──────── Testo fornito
L’ironia e l’autoironia la portano con lo stesso atteggiamento kitschig a farsi fotografare sotto i
nomi di città come Neanderthal, Limerick, Corleone. Nomi a lei noti e che la
divertiva andare a cercare e trovare scritti a caratteri cubitali. Il suo
‘enciclopedismo’ la portava a incuriosirsi di molti aspetti della cultura
popolare che riusciva a mettere insieme ai suoi interessi letterari e colti. Amava
il cinema e le telenovelas, così come Thomas Mann, Michel de Montaigne e le
composizioni giocose come i limerick (in cui una delle regole è inserire al
primo rigo il nome di una città). Osservava i comportamenti degli animali e non
amava la loro umanizzazione. Le piacevano in particolare le scimmie, con cui si
fece fotografare più volte e che riporta più volte nei suoi collage.
────────────────
──────── Informazioni mostrate
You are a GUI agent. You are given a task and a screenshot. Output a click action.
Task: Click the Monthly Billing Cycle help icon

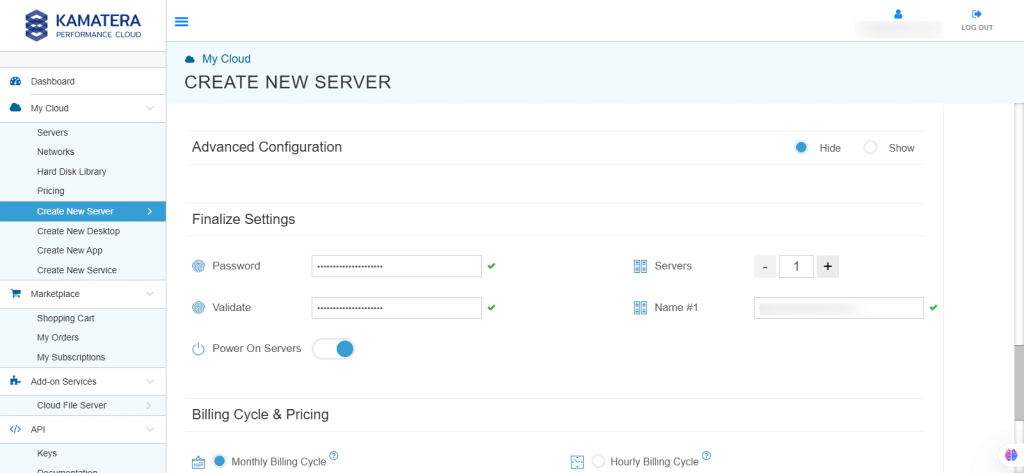[x=334, y=456]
────────────────
Obiettivo 1:
Secondo il testo fornito, sotto i nomi di quali città si faceva fotografare?
Obiettivo 2:
Riporta fedelmente la parte del testo fornito che si apre con le parole contenenti "L’ironia e l’autoironia" e si chiude con "nei suoi collage.".

Risultato corretto 1:
Neanderthal, Limerick e Corleone.

Risultato corretto 2:
L’ironia e l’autoironia la portano con lo stesso atteggiamento kitschig a farsi fotografare sotto i
nomi di città come Neanderthal, Limerick, Corleone. Nomi a lei noti e che la
divertiva andare a cercare e trovare scritti a caratteri cubitali. Il suo
‘enciclopedismo’ la portava a incuriosirsi di molti aspetti della cultura
popolare che riusciva a mettere insieme ai suoi interessi letterari e colti. Amava
il cinema e le telenovelas, così come Thomas Mann, Michel de Montaigne e le
composizioni giocose come i limerick (in cui una delle regole è inserire al
primo rigo il nome di una città). Osservava i comportamenti degli animali e non
amava la loro umanizzazione. Le piacevano in particolare le scimmie, con cui si
fece fotografare più volte e che riporta più volte nei suoi collage.